# What you have to do
If a line in the material below holds the string "agent", tally it, then give the tally alone.

# Records supplied
....................
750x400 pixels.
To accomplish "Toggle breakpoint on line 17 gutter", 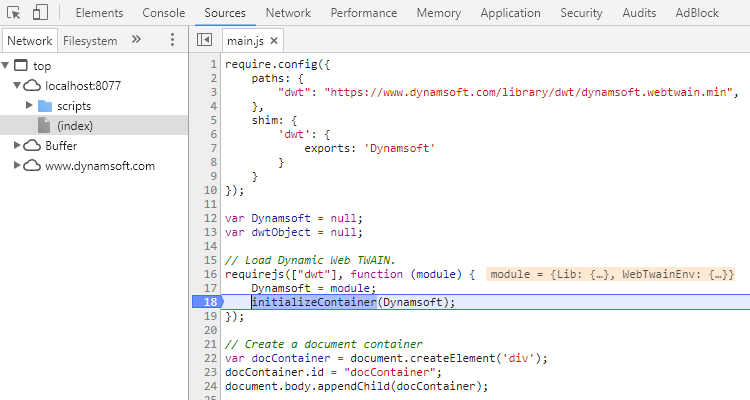I will 210,288.
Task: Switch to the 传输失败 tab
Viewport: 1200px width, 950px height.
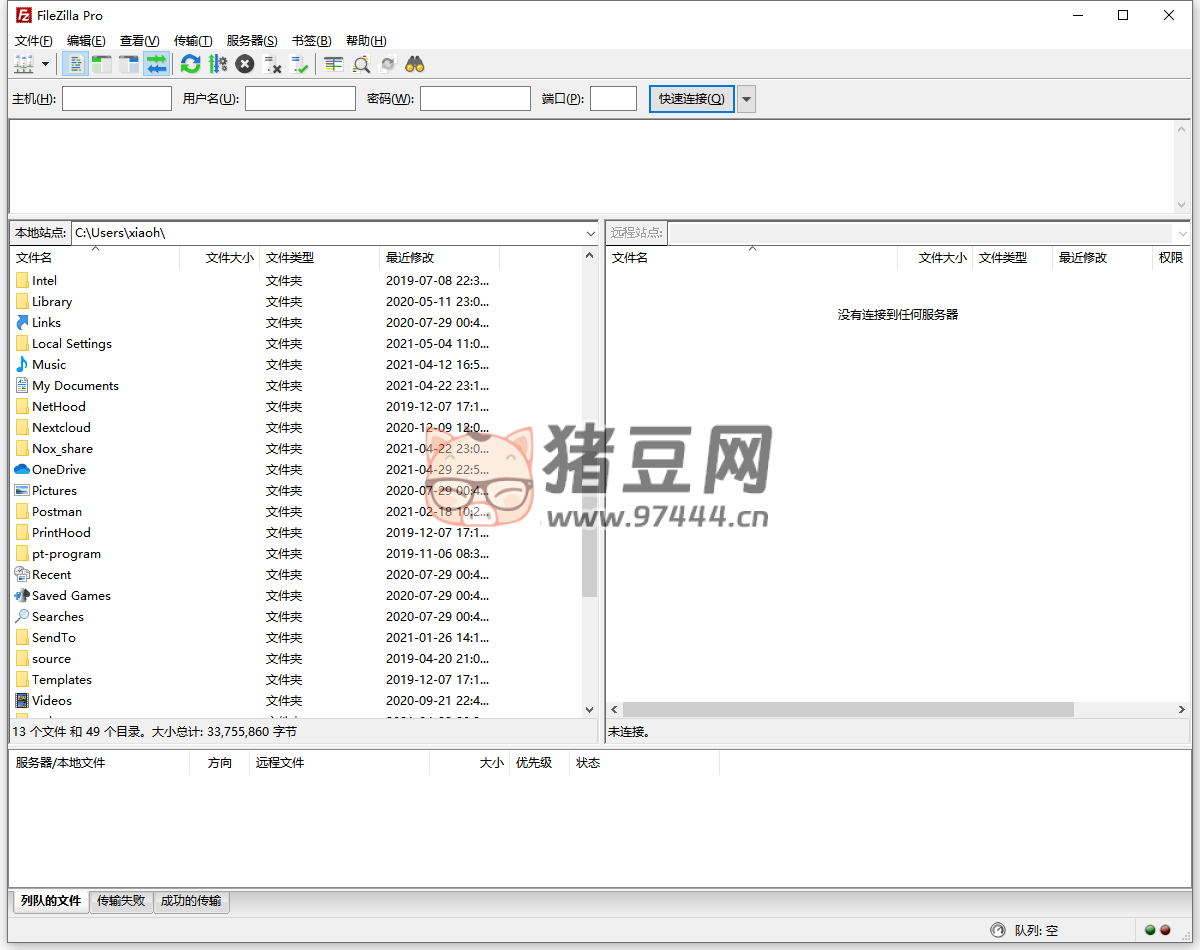Action: pos(121,901)
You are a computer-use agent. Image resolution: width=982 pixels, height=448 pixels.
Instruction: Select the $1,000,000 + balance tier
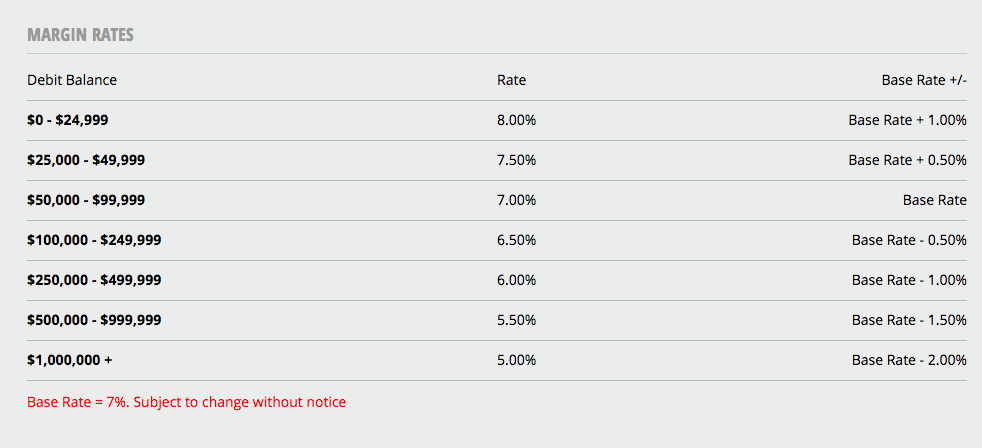[x=70, y=361]
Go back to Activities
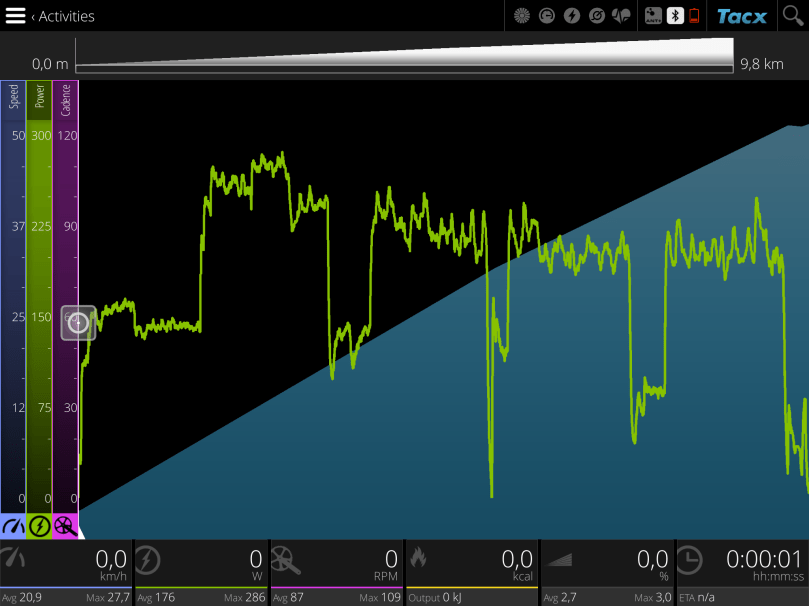The width and height of the screenshot is (809, 606). pyautogui.click(x=66, y=16)
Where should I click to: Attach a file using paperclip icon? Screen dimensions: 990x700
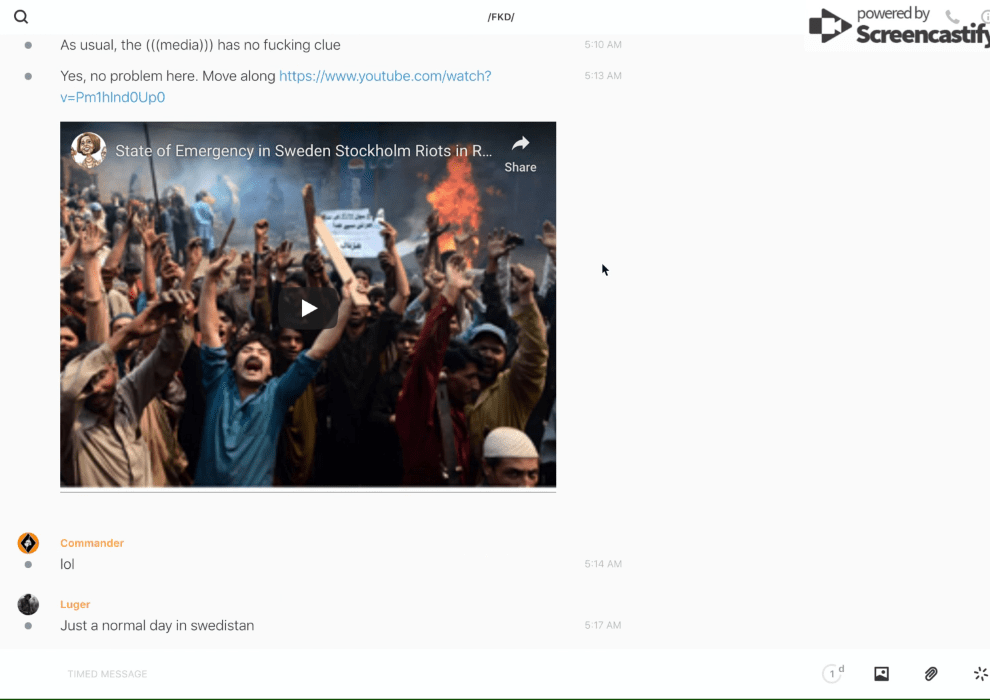(x=931, y=674)
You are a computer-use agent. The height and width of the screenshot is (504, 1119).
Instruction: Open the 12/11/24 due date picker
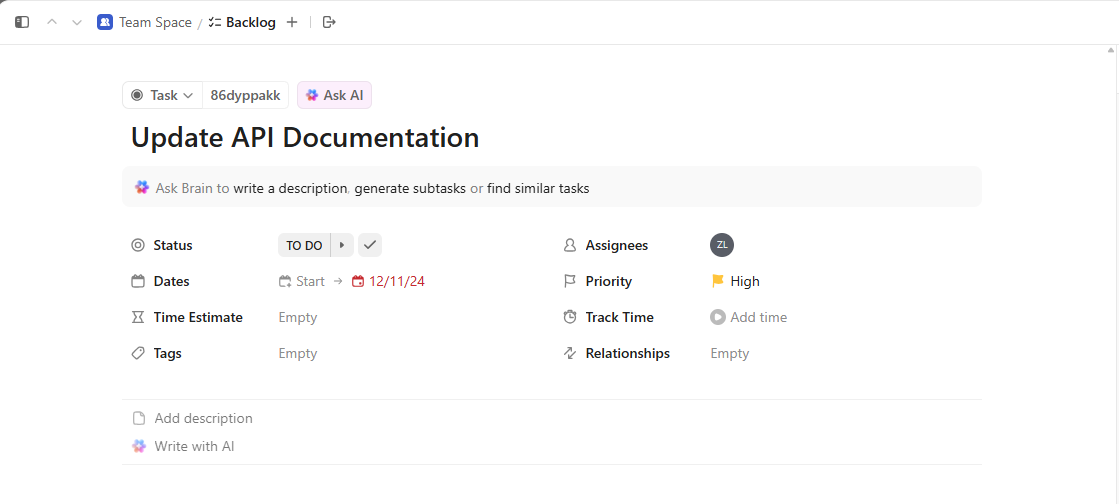click(396, 281)
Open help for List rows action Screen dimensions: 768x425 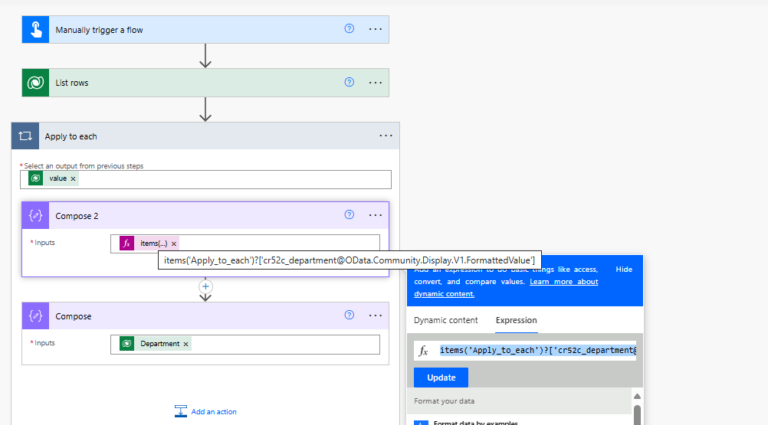(x=349, y=83)
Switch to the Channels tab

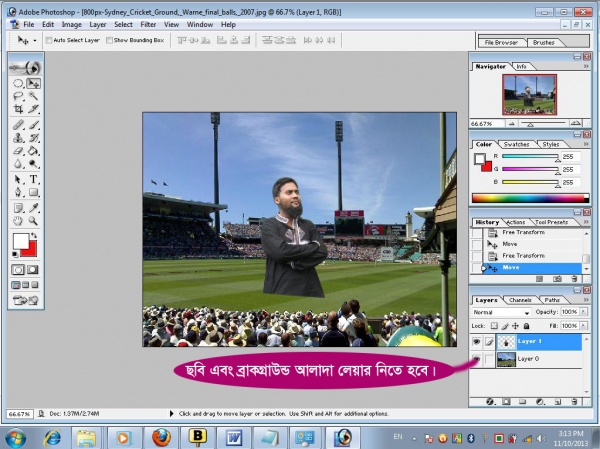521,300
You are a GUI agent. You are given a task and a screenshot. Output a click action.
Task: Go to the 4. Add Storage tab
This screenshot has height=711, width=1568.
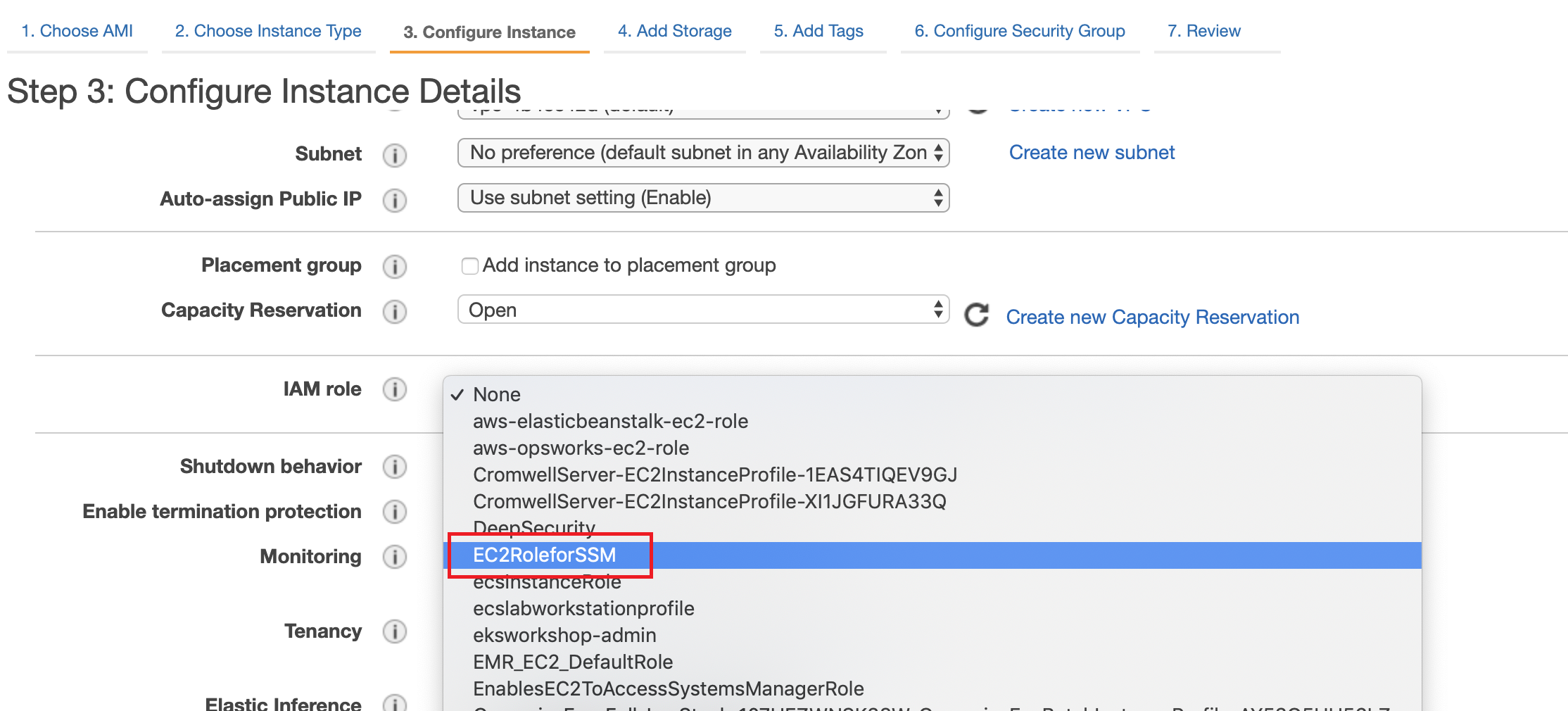click(x=674, y=31)
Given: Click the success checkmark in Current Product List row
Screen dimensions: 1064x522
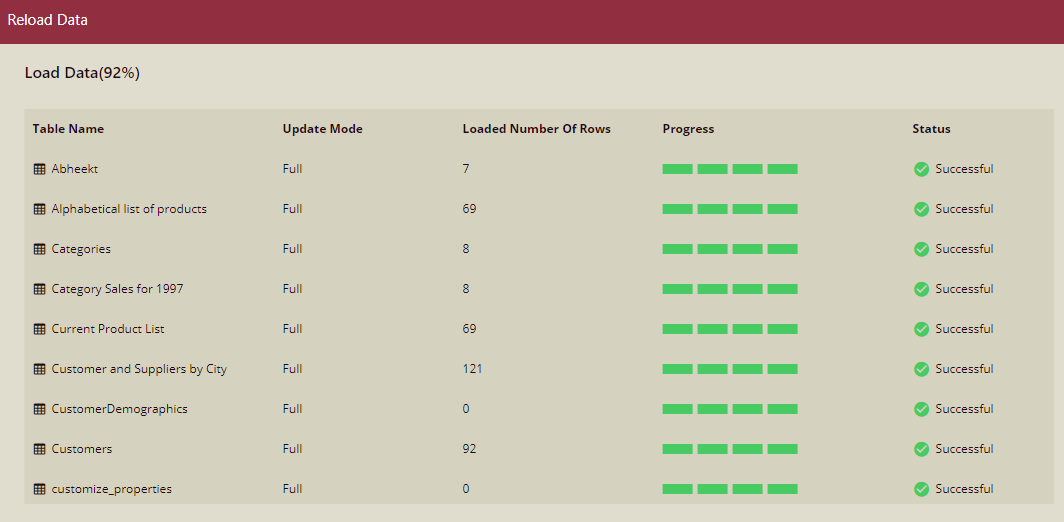Looking at the screenshot, I should tap(921, 329).
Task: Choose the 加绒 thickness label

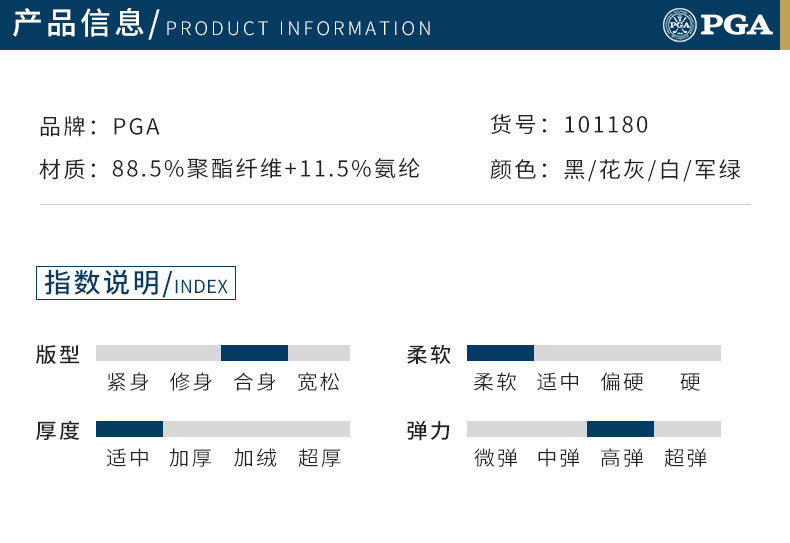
....................
# Your solution
3